Cette position a été consacrée par la Cour de cassation qui a admis, aux termes d'un arrêt en date du 29 novembre 2017, que la séparation de biens avec société d'acquêts, pour peu qu'elle soit assortie de certaines clauses inégalitaires, était de nature à procurer un avantage matrimonial « à prendre en compte »389. Il en va ainsi lorsque les conjoints sont convenus de l'apport par l'un d'eux à la société d'acquêts d'un bien personnel attribué au dernier vivant, et que c'est l'autre qui survit, auquel cas l'avantage en question s'expose à l'action en retranchement en vertu de l'article 1527390, alinéa 2, du Code civil, en présence d'enfants non issus du couple.

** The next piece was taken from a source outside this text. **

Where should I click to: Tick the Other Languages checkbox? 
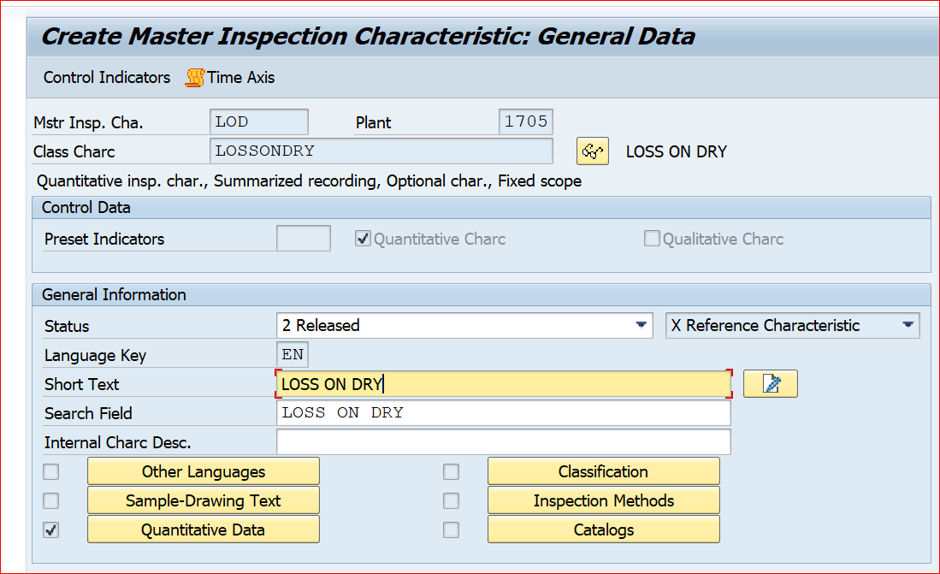pos(51,472)
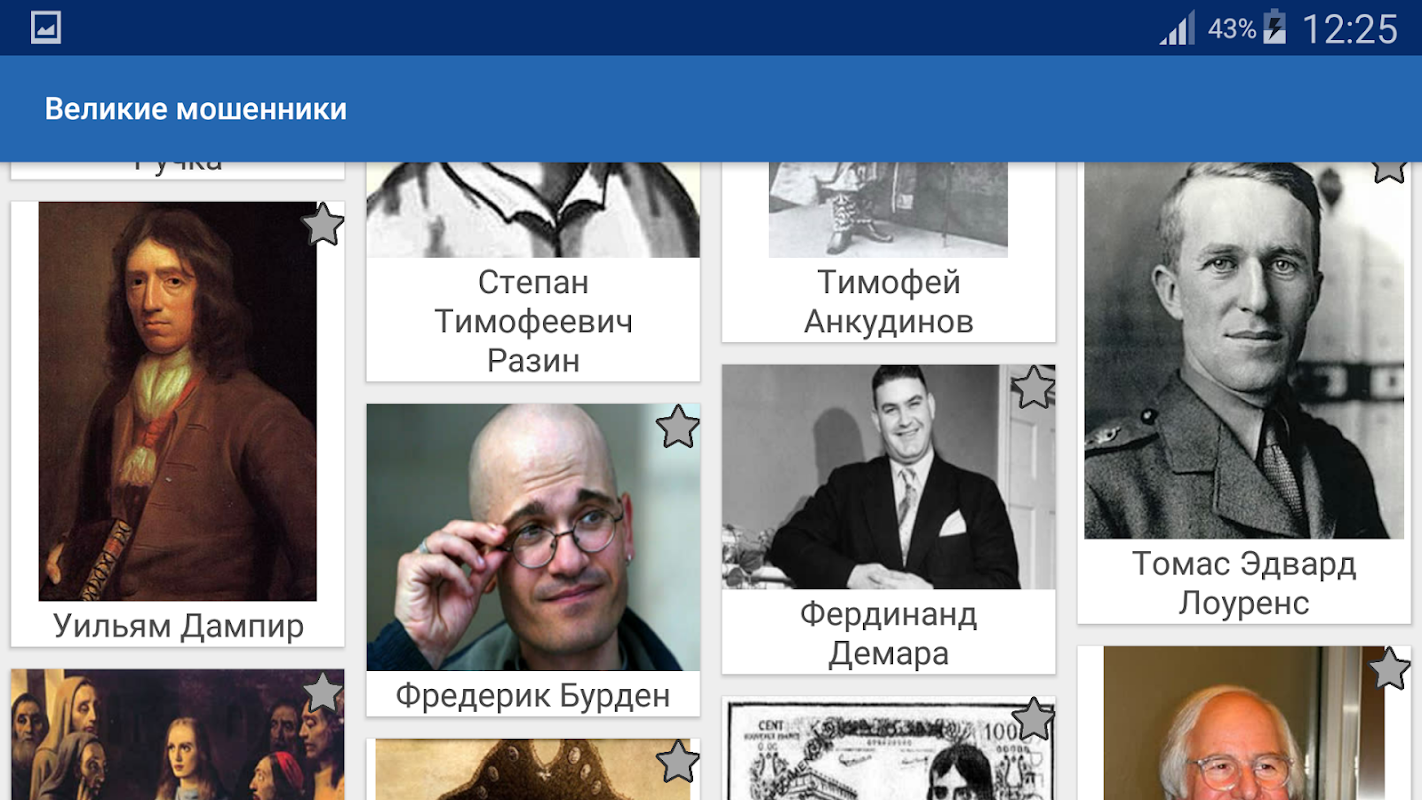
Task: Tap the battery icon in status bar
Action: tap(1274, 27)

Cet arrêt marque une évolution notable dans la mesure où il consacre clairement l'idée selon laquelle la notion d'avantage matrimonial est susceptible d'exister en dehors du champ classique des communautés conventionnelles. La solution doit être approuvée391. Dans les faits, il y a deux modèles de la société d'acquêts qui se côtoient392, selon que les époux ont voulu se limiter à introduire de façon savamment dosée une coloration communautaire à une véritable séparation de biens ou qu'ils ont entendu constituer, au moyen d'une large société d'acquêts, une communauté conventionnelle sous pseudonyme. Quoi qu'il en soit, dans un cas comme dans l'autre, l'insertion plus ou moins prononcée d'un îlot communautaire dans le régime séparatiste justifie l'application extensive de l'article 1527, alinéa 2, du Code civil.
Partant, outre la clause visée dans l'arrêt de la Cour de cassation, l'on peut également considérer comme un avantage matrimonial la clause qui aménagerait le régime des récompenses applicable à la société d'acquêts. Au-delà, la question se pose de savoir si toute clause destinée à aménager la composition de la société d'acquêts ne peut être considérée comme un avantage matrimonial. En effet, par principe, la composition de la société d'acquêts est calquée sur la composition de la masse commune au sein du régime légal. Elle devrait donc porter concrètement sur tous les biens acquis à titre onéreux au cours du mariage, quel que soit l'époux acquéreur, à moins qu'il n'ait employé des deniers propres. Partant, la clause qui viserait à limiter la composition de la société d'acquêts à certains biens seulement, tel le logement familial, doit s'analyser comme une véritable communauté conventionnelle et être considérée comme un avantage matrimonial393 ; l'avantage résultant ici du fait de ne pas voir un ou plusieurs de ses biens tomber en communauté394.